1 - Os utentes têm o direito de serem informados, com a devida antecedência, pela concessionária, sobre a realização de obras que afectem as normais condições de circulação nas vias, designadamente as que impliquem a redução do número de vias em serviço ou as que obriguem a desvios de faixa de rodagem. A informação a que se refere este número deve ser prestada, pelo menos, através de sinalização colocada na rede viária, em locais apropriados e, se o volume das obras em causa e o seu impacte na circulação assim o recomendar, através de anúncios publicados em dois jornais de circulação nacional, com a antecedência e o destaque convenientes.
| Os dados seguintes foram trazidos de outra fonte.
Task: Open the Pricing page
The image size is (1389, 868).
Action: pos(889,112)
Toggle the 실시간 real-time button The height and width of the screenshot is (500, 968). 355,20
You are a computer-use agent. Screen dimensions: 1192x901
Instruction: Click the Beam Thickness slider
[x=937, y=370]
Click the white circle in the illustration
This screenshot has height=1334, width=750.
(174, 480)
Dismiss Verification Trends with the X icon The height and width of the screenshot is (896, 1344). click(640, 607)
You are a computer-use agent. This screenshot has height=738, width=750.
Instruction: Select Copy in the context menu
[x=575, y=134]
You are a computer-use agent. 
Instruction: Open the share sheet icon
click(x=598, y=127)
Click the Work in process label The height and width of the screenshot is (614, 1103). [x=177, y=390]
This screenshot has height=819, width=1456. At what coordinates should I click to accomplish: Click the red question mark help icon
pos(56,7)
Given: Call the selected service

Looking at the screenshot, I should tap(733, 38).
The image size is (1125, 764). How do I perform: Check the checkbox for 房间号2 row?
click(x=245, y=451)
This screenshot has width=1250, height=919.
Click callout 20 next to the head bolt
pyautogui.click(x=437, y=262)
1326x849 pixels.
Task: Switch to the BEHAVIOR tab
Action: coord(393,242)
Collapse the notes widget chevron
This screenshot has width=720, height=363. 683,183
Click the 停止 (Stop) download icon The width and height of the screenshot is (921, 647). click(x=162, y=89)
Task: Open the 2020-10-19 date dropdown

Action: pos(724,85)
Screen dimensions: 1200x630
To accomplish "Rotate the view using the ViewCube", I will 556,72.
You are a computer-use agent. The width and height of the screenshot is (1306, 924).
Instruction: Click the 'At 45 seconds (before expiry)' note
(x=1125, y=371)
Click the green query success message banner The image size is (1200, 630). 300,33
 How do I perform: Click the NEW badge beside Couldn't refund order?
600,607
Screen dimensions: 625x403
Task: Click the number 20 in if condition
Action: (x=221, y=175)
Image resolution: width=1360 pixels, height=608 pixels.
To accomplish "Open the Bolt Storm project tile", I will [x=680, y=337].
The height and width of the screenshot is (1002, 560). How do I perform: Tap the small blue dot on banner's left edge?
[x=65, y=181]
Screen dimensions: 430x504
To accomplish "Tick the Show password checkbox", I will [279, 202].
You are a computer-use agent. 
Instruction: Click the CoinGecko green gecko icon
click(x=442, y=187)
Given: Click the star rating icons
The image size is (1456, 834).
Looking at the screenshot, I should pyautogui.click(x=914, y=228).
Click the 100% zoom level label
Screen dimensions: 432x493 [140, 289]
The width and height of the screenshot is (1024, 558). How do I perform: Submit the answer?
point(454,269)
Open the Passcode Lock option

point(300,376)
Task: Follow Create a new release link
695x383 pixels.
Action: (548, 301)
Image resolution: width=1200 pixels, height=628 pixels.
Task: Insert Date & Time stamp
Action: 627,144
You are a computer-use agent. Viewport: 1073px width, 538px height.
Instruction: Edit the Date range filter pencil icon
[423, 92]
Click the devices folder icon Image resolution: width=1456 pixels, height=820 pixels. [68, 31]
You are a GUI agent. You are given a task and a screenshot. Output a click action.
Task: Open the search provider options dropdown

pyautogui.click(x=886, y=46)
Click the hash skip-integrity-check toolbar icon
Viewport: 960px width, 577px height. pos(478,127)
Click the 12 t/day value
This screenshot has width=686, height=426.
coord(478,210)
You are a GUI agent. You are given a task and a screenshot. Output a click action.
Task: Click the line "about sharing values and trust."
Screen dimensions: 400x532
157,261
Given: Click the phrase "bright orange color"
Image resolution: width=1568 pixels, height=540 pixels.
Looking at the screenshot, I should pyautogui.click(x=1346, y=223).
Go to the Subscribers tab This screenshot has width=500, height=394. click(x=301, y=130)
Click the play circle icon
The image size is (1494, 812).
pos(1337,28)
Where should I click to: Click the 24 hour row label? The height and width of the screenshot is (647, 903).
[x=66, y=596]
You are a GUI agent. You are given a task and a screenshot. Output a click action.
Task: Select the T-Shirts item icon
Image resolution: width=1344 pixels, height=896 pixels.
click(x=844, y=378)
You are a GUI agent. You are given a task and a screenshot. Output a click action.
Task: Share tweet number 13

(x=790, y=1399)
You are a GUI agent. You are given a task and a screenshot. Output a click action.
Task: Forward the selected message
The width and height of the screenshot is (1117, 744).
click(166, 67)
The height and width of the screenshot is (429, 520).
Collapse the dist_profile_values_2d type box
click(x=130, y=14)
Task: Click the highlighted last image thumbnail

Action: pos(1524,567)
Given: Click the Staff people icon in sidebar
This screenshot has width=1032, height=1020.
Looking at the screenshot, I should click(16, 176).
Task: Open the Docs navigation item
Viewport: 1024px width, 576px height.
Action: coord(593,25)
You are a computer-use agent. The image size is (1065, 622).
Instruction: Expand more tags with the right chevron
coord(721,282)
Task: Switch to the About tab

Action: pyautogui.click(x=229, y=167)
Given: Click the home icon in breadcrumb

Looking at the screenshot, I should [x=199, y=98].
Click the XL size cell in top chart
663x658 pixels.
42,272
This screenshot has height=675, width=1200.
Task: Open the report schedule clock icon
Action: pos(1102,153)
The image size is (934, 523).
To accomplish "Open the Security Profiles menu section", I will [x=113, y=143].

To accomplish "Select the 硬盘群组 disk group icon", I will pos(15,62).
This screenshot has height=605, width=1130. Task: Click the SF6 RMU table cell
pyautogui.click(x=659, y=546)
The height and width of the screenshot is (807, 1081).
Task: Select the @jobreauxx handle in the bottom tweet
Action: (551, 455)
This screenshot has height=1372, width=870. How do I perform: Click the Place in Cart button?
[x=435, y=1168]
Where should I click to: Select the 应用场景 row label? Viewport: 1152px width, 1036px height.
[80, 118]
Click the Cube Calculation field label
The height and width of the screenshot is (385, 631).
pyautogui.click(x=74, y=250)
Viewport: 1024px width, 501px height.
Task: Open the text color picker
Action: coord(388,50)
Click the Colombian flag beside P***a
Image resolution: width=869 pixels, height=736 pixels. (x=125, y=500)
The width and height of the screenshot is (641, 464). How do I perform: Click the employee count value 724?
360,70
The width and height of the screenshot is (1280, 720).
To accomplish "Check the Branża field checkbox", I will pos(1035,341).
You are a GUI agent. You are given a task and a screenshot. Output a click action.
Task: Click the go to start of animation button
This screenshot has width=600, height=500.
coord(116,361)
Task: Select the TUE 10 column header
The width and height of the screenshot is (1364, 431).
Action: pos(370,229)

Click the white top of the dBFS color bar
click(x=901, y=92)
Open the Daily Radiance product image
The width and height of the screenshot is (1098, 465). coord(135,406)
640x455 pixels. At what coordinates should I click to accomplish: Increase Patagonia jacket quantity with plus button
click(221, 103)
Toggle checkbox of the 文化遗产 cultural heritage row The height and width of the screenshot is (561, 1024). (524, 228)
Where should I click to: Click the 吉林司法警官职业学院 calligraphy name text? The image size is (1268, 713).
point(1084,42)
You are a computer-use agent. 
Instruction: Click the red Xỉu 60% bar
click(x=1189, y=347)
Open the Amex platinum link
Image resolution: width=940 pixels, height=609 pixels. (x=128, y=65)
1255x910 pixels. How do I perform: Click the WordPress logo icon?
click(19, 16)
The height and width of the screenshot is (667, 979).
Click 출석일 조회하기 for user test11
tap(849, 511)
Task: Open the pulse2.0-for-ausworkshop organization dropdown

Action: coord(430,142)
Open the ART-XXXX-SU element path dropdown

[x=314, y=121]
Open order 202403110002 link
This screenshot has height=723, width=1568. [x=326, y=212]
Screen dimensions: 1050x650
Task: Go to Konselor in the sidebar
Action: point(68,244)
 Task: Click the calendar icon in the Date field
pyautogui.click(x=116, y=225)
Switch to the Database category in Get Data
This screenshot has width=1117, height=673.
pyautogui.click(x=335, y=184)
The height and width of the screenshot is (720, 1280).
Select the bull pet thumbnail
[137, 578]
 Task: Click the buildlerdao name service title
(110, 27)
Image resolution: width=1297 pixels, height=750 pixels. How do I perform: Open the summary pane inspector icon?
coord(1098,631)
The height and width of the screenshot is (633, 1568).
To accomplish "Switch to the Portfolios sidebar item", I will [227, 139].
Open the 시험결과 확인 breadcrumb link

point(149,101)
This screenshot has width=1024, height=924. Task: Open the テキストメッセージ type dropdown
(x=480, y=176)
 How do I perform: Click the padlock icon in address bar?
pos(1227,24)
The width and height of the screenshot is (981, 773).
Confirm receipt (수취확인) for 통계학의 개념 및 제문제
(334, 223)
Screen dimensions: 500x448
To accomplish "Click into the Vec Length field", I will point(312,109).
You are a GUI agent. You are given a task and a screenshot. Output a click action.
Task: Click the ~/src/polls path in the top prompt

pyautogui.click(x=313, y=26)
2 - Após a entrada em serviço de cada via portajada, e salvo encerramento devido a casos de força maior, à ocorrência de acidentes que obstruam totalmente a faixa de rodagem ou causem risco para a circulação ou à imposição pelas autoridades competentes de restrições à circulação, apenas é permitido o encerramento de vias portajadas até ao limite de 3500 via x quilómetro x hora por ano.

3 - Não podem ser encerradas vias no período compreendido entre as 6 e as 22 horas.

4 - Por cada fracção inteira de 1000 via x quilómetro x hora por ano, que os limites anuais de encerramento de vias, estabelecidos no número anterior sejam ultrapassados, é aplicada à concessionária uma penalização de (euro) 10 000. Os valores das penalidades são actualizados, em Janeiro de cada ano, de acordo com o último IPC conhecido.

Base 42

Sinistralidade

1 - A concessionária deve manter um contínuo controlo dos níveis de sinistralidade registados na concessão e promover a realização de auditorias anuais aos mesmos.

2 - A concessionária deve propor ao InIR, em consequência dos resultados das auditorias anuais a que se refere o número anterior, medidas tendentes à redução dos níveis de sinistralidade, propondo, do mesmo modo, o regime de eventual comparticipação do concedente na respectiva implementação, sem prejuízo das demais especificações legais na matéria.

Base 43

Manutenção e disciplina de tráfego

1 - A circulação nas vias deve obedecer ao determinado no Código da Estrada e demais disposições legais ou regulamentares aplicáveis.

2 - A concessionária está obrigada, sem direito a qualquer indemnização ou à reposição do equilíbrio financeiro da concessão, a respeitar e a transmitir aos utentes todas as medidas adoptadas pelas autoridades com poderes de disciplina de tráfego e está obrigada, salvo caso de força maior, a garantir a circulação permanente nas vias em boas condições de segurança e comodidade, colaborando activamente com tais autoridades, designadamente em situações de tráfego excepcionalmente intenso, com o fim de obter o melhor aproveitamento do conjunto da Rede Rodoviária Nacional e da Rede Rodoviária Nacional Futura.